In considerazione del fenomeno balneare che ha enfatizzato un aspetto geografico dell’Isola in ordine ad un turismo prettamente stagionale, con la conseguenza di una considerevole fortuna degli insediamenti lungo i litorali, è inevitabile notare come l’effetto collaterale più eclatante di tale sovraesposizione sia stato la ridotta e, talvolta, mancata sensibilità nei confronti dell’altra Sardegna, quella interna, dove tutto sembra “costruito all’insegna della difesa e dell’emergenza” (Andreotti, 2000). Perciò, qui si prospetta la possibilità di un’esperienza turistica alternativa, al di là del discorso relativo alla destagionalizzazione ed alla naturale vocazione delle zone litoranee, e si ipotizza la presenza di un turista interessato ad aspetti autentici ed affatto epidermici della cultura sarda più sentita. Una tendenza legata a due fenomeni dai profili contradditori, ma collegati tra loro, tipici della cultura contemporanea: il globalismo e il localismo. Da una parte, cioè, si pone l’invasività di comportamenti e valori propri della società industriale, moderna e post-moderna, dall’altra emerge un’idea di popolo su cui fondare il senso di appartenenza ad un gruppo e di distinzione da altri o da comunità nazionali. In questo quadro, nondimeno, se si sente il bisogno di dare risposta alla domanda di radici e di divulgarne la conoscenza, è vero anche che la cultura popolare, in quanto patrimonio tradizionale di una comunità particolare, può correre il rischio di una valorizzazione relativa alla sua immediata spendibilità di fronte ad una cultura di massa (folklorismo), con una percezione deficitaria dei valori che vi soggiacciono.

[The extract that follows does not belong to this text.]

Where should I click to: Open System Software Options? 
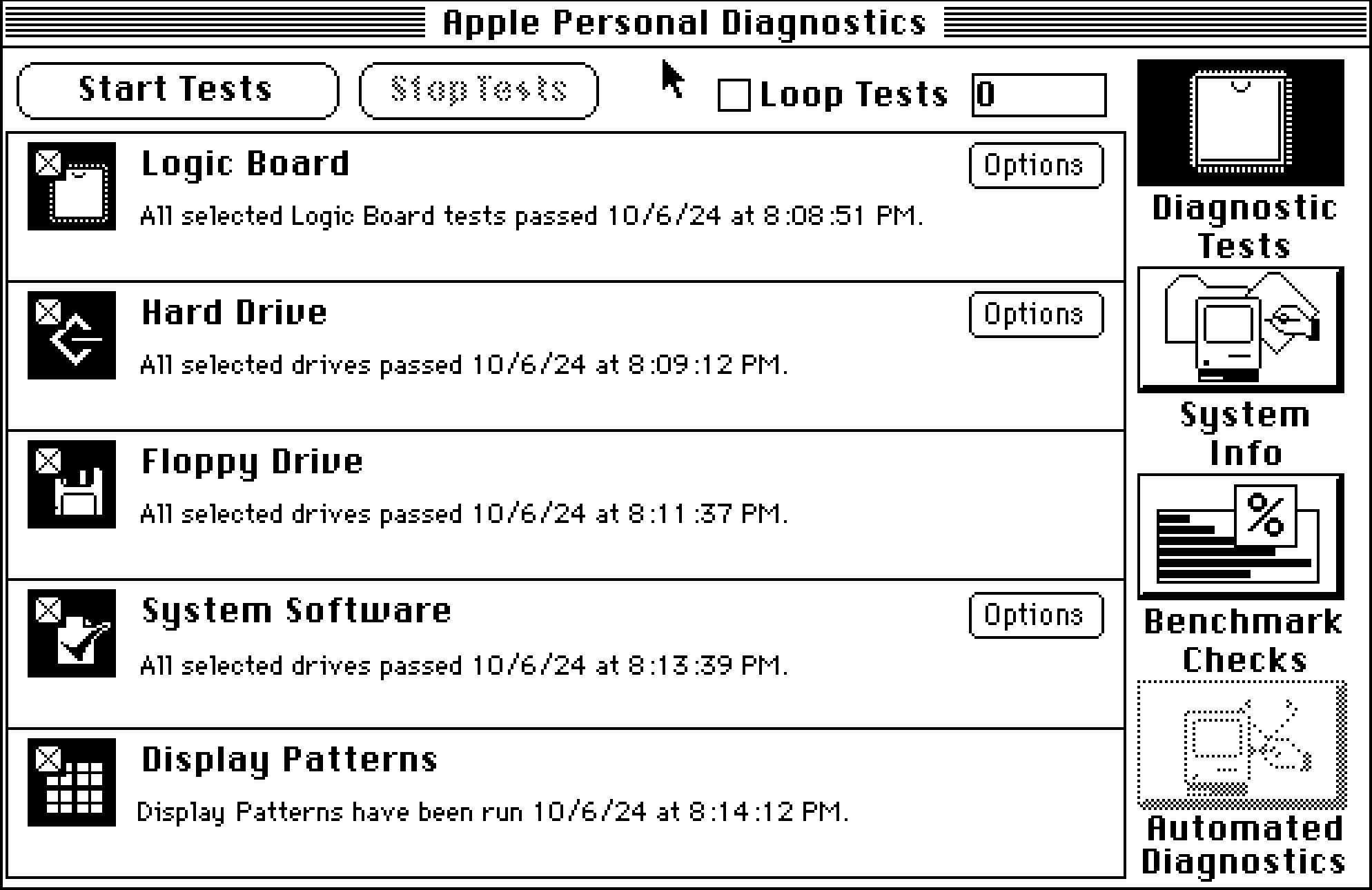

Il fenomeno processionale: inquadramento storico-semantico

La processione (dal lat. procedere, incedere, andare avanti) è un fatto di notevole importanza nell’ambito del rito, religioso e non. Si tratta di una marcia a carattere cerimoniale e comunitario e rappresenta una sequenza cultuale piuttosto diffusa in tutte le latitudini e in ogni tempo. In essa sono distinguibili un punto di partenza e uno di arrivo oppure, nel caso siano coincidenti, emerge l’idea della circolarità e, perciò, l’atto della circumambulazione. Accompagnata da canti e preghiere, è solitamente un’azione di massa e corrisponde, più in particolare, ad un momento nativo della storia del teatro, laddove attori e cantori collaborano all’elaborazione di un percorso spirituale, catartico, e il pellegrinaggio che ne risulta esprime i linguaggi della coreografia, della drammaturgia e della prossemica (Gregoire, 1992; Terrin, 1992).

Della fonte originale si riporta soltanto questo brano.